Q1: What input do I need to run the scraper?
You can provide either a user_id, a screen_name, or both. If both are supplied, the scraper will typically prioritize user_id to avoid ambiguity. Additional configuration options (such as whether to fetch members, limits, and delays) are usually read from a JSON input file or environment variables.
Q2: Can it fetch members for every list automatically? Yes, it can optionally fetch list members, but this can significantly increase the number of requests and payload size. For large or very active lists, you may want to enable only a sample of members, or set upper bounds on the number of member pages fetched to maintain good performance.
Q3: How does the scraper handle rate limits and blocking? The implementation is designed with rate-limit awareness: it batches calls, uses configurable delays between requests, and can pause when it detects typical rate-limit responses. You can tune concurrency, delay intervals, and maximum retries in the configuration files without changing the core logic.
Q4: Does it work with private accounts or private lists? Only public information is accessible. If lists or accounts are private or restricted, they will not be visible to the scraper, and such lists will be skipped or simply not returned in the results.
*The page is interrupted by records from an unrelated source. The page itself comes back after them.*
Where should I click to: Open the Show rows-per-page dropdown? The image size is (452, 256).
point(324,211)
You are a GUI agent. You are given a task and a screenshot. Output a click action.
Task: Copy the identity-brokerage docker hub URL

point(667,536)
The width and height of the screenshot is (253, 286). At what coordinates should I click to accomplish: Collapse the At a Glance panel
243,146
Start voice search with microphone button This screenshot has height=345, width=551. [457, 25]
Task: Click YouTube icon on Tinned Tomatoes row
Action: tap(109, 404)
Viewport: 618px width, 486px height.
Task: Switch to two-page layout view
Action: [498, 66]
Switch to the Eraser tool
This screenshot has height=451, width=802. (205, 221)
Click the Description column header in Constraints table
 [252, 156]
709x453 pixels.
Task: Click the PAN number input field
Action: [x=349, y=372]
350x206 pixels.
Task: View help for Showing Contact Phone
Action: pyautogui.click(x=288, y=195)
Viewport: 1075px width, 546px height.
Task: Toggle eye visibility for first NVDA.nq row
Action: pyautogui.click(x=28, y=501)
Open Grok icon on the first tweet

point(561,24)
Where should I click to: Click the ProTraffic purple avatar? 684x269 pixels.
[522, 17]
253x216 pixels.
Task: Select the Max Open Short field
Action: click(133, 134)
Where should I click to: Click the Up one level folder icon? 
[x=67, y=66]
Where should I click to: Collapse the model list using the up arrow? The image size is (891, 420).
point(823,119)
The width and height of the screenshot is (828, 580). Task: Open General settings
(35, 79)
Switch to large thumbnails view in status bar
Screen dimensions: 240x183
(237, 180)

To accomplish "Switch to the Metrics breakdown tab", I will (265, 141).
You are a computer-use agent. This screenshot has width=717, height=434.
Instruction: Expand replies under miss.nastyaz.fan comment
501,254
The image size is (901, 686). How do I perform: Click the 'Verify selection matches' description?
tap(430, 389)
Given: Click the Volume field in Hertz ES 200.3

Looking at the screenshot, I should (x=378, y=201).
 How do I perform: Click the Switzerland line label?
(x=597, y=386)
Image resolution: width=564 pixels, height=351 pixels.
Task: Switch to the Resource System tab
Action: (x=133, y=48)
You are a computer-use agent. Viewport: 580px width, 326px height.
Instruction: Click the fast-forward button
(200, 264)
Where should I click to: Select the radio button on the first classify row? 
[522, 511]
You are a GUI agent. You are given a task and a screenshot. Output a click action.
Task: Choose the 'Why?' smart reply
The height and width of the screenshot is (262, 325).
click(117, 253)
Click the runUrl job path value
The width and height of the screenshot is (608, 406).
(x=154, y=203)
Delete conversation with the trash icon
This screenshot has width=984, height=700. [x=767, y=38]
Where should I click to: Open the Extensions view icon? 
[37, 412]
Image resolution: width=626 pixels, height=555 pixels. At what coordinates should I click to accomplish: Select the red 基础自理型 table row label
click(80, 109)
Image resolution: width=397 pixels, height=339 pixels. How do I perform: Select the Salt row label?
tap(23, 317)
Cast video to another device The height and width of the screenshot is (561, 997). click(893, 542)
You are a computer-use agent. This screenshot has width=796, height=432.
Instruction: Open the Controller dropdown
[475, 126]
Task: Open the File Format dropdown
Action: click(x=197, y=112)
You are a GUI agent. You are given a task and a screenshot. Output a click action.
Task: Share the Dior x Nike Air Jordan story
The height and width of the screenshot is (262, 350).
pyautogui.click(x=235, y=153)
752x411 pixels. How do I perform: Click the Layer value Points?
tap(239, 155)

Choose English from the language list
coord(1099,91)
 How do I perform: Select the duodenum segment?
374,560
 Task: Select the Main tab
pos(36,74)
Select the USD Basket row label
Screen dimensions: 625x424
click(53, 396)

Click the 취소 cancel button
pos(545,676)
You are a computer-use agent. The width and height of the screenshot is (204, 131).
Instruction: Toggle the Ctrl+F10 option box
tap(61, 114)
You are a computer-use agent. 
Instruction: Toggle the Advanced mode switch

This ensures that only publicly available data is processed.
Primary Metric: On a typical connection, the scraper can enumerate and process lists for a single user in under 5–10 seconds when only metadata is requested, and in 20–40 seconds when also collecting a sample of list members across several medium-sized lists.
Reliability Metric: In test runs across dozens of user profiles and a variety of list sizes, the scraper maintained a successful completion rate above 97%, with automatic retries recovering from transient network and server errors.
Efficiency Metric: With pagination and batching tuned conservatively, the scraper can process several hundred list and member pages per hour using a single Node.js process, while keeping memory usage predictable and stable.
Quality Metric: Field completeness for list metadata (name, description, counts, owner data, URLs) remains above 99% for accessible lists, with consistent JSON structure across runs, making it straightforward to load the data into databases or analytical tools without additional cleaning.